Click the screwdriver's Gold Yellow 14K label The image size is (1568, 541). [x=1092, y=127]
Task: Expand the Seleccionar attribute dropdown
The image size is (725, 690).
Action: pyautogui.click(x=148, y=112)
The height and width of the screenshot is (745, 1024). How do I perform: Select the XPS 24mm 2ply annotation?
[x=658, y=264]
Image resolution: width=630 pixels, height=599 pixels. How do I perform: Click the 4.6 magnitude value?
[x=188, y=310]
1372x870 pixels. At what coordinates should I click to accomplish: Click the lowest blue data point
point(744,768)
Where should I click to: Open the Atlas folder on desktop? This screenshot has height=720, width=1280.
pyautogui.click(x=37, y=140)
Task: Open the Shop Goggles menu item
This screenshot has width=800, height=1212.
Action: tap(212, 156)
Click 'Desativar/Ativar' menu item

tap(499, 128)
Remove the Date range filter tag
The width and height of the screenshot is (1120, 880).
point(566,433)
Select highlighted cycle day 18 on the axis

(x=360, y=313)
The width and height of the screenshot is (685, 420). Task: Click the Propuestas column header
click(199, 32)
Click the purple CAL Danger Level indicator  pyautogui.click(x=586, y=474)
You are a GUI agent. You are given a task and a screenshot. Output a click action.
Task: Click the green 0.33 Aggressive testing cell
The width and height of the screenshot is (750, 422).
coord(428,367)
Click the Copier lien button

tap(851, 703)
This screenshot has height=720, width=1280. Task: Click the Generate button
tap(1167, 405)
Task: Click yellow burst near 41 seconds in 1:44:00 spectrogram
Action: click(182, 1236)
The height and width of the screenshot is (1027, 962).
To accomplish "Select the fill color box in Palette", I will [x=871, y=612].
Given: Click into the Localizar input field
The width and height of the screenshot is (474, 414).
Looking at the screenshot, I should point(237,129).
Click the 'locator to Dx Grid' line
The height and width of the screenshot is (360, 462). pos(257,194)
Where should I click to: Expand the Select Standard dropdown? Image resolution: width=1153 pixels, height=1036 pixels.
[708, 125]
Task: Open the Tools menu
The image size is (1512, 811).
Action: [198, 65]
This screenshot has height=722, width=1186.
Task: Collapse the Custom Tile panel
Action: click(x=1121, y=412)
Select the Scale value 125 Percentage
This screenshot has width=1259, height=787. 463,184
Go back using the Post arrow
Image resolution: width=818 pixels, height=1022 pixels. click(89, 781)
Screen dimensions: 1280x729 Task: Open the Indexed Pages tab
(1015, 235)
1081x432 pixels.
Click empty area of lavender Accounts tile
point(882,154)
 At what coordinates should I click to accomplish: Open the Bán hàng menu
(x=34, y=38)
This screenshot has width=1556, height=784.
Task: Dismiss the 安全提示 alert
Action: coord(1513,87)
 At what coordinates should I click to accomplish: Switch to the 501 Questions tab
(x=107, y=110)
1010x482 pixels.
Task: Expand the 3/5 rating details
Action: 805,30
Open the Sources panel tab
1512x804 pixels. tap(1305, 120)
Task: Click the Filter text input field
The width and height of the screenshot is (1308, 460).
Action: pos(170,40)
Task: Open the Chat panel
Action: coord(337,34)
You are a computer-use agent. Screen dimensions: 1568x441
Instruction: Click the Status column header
========================
TRY IT: Which of the lines above mention the word "agent"? Pull those lines out.

TASK ANSWER:
You are a GUI agent. You are given a task and a screenshot. Output a click action.
You are a computer-use agent. Screen dimensions: 1568x441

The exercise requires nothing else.